According to Dr. Ann Marie Navar, a cardiologist and principal investigator of the study at UT Southwestern Medical Center, no other oral medications offered alongside statins achieve LDL reductions comparable to those observed with enlicitide. The magnitude of cholesterol lowering exhibited by enlicitide closely approaches that attained by PCSK9 inhibitor injections, which currently serve as a potent adjunct in lipid management.
The therapeutic effect of enlicitide was sustained with only a modest diminution over one year, and the safety profile was comparable between the drug and placebo groups. A notable consideration is the requirement for the pill to be administered on an empty stomach to optimize efficacy.

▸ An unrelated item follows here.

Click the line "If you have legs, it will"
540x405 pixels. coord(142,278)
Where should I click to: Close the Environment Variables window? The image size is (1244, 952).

Heart disease remains the leading cause of mortality nationwide, with elevated LDL cholesterol identified as a principal risk factor due to its role in promoting arterial plaque formation. While a level of 100 mg/dL is considered acceptable in healthy individuals, clinical guidelines recommend more aggressive LDL reduction to at least 70 mg/dL for those diagnosed with hypercholesterolemia or cardiovascular disease, with even lower targets for individuals deemed very high risk.
Standard treatments such as statins (including branded options like Lipitor and Crestor, as well as generics) effectively reduce LDL cholesterol. However, in cases requiring further reduction, injectable therapies that inhibit the PCSK9 protein — which impairs cholesterol clearance by the liver — are employed. Despite recent price declines for these injectable agents, utilization remains limited, due in part to patient aversion to injections and complexity in prescribing among physicians.
The study demonstrating enlicitide's efficacy was funded by Merck, which anticipates this data will support the submission for FDA approval. The FDA has recognized enlicitide for a priority review process aimed at expediting evaluation.
Dr. William Boden of Boston University and the VA New England Healthcare System, unaffiliated with the research, noted in commentary that the data presents compelling evidence for enlicitide’s cholesterol-lowering capacity analogous to PCSK9 inhibitors. However, he emphasized that current trials have not yet confirmed whether this cholesterol reduction translates into decreased incidence of heart attacks, strokes, or mortality, outcomes which require longer observation periods to establish.
To address this, Merck is conducting an ongoing, extensive trial involving more than 14,000 patients to evaluate the cardiovascular event outcomes associated with enlicitide use.